Auch wenn ich erst vor drei Wochen hier ein Auflöse-Retro von Luigi Ceriani (23.1.1894–8.10.1969) vorgestellt habe, so ist er hier im Blog bezogen auf die Qualität seiner Aufgaben und seiner Bedeutung für die Entwicklung der Retroanalyse im mittleren Drittel des 20. Jahrhunderts stark unterrepräsentiert.

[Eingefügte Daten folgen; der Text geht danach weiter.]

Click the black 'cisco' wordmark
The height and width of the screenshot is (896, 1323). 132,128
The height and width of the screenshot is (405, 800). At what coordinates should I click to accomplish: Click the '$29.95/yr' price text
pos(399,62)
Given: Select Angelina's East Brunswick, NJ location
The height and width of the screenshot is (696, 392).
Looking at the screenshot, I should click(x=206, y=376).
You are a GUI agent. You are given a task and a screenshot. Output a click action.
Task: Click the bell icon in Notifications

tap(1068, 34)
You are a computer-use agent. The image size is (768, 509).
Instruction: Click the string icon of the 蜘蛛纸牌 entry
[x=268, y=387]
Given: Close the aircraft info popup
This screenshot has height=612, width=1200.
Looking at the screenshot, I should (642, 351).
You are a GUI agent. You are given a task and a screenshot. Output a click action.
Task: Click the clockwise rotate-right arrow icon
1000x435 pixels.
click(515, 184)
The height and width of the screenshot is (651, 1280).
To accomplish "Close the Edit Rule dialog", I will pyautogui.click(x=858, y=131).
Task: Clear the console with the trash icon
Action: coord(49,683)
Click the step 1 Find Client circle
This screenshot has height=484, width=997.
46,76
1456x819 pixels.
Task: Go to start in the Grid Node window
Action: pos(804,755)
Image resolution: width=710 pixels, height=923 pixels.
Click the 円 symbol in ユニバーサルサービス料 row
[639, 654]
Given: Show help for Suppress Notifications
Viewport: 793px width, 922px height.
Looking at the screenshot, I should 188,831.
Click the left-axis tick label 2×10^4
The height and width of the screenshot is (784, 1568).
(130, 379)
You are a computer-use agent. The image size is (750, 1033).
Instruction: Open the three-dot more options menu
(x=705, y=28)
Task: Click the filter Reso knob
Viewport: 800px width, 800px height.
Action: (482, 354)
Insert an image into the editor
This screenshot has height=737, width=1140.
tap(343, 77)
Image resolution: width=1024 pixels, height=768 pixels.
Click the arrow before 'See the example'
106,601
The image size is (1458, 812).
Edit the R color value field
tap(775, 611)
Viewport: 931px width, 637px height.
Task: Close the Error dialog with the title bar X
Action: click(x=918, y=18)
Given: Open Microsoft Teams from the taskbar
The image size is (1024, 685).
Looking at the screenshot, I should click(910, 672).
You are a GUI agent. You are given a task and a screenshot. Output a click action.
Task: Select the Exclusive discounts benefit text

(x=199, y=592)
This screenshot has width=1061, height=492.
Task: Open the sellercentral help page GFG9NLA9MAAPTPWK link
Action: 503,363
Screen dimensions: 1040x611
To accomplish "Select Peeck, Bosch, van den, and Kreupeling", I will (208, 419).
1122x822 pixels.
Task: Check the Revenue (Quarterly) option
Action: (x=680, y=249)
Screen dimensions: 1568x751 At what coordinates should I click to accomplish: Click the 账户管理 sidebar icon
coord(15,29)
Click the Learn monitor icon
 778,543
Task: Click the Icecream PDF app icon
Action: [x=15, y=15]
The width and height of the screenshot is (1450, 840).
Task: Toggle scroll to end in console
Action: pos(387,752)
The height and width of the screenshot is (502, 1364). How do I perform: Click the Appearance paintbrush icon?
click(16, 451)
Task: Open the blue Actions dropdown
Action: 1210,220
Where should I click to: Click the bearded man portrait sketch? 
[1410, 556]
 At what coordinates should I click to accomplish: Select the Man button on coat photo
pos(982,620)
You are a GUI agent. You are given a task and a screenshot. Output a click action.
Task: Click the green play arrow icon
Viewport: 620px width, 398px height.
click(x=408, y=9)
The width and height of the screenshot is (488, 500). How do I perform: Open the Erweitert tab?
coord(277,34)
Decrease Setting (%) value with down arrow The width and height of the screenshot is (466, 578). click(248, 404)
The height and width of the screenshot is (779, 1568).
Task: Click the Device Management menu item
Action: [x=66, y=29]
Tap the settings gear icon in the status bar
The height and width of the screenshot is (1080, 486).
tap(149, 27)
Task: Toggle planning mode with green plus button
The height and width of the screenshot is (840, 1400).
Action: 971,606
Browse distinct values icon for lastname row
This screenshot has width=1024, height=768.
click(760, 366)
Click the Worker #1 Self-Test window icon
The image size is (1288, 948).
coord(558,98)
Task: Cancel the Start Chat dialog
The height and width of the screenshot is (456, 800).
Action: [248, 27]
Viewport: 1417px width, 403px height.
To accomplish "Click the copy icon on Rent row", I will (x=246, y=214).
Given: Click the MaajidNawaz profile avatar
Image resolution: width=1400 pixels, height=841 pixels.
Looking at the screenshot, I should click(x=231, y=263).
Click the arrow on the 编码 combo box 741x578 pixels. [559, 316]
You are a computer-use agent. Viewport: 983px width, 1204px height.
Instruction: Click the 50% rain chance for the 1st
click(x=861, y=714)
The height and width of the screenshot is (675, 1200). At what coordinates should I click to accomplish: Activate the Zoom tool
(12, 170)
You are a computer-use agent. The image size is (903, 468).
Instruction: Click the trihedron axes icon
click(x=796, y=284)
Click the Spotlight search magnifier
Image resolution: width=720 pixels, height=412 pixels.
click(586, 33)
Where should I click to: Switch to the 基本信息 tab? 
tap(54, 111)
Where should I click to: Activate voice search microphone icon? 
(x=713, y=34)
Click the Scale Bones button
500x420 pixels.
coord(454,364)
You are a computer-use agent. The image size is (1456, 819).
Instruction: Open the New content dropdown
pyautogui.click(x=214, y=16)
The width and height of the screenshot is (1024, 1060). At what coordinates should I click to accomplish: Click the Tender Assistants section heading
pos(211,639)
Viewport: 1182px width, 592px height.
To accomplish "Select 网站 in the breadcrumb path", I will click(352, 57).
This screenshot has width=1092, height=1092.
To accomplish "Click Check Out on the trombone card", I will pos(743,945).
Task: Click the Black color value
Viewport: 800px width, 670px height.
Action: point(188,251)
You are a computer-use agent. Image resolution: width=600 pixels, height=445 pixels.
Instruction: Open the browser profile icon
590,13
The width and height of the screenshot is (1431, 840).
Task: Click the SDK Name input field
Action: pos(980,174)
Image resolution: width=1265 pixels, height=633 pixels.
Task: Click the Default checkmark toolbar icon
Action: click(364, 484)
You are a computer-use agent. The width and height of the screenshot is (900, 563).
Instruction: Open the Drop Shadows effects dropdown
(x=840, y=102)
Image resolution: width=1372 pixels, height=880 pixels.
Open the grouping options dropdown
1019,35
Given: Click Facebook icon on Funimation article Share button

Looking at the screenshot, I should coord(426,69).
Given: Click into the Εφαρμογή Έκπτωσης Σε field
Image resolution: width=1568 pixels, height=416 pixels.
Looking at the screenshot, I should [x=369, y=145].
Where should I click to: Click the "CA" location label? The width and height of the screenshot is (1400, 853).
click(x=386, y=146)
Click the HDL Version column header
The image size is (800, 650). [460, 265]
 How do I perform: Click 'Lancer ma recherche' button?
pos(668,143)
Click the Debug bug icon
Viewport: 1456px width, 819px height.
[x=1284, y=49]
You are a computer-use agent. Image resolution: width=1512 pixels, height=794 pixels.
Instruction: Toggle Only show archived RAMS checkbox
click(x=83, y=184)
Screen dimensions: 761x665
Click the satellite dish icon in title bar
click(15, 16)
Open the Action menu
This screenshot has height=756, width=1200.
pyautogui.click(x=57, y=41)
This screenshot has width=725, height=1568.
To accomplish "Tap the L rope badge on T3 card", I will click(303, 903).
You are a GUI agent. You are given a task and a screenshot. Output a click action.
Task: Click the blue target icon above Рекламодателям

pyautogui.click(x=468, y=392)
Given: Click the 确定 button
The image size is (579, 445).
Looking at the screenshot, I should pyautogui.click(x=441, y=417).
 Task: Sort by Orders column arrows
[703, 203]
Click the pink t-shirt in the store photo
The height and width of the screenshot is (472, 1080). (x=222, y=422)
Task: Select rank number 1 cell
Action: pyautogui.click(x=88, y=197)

Daher will ich heute und in der kommenden Zeit noch einige „Cerianis“ vorstellen.

Ja, manche seiner Stücke sind hochkomplex und würden den üblichen Raum- und Zeitrahmen dieses Blogs sprengen, aber natürlich gibt es auch leichter zu verstehende und einfacher zu lösende Stücke von ihm – die sich trotzdem nicht unbedingt für eine Drei-Minuten-Löse-Pause eignen würden.

Ich hoffe, dass euch das Stück, das ich für heute ausgesucht habe, euch ebenso wie mir gut gefällt – und es auch ein wenig die „Angst, einen Ceriani zu lösen“ nimmt!

Luigi Ceriani
32 personaggi e 1 autore 1955
Wer ist am Zug? (11+11)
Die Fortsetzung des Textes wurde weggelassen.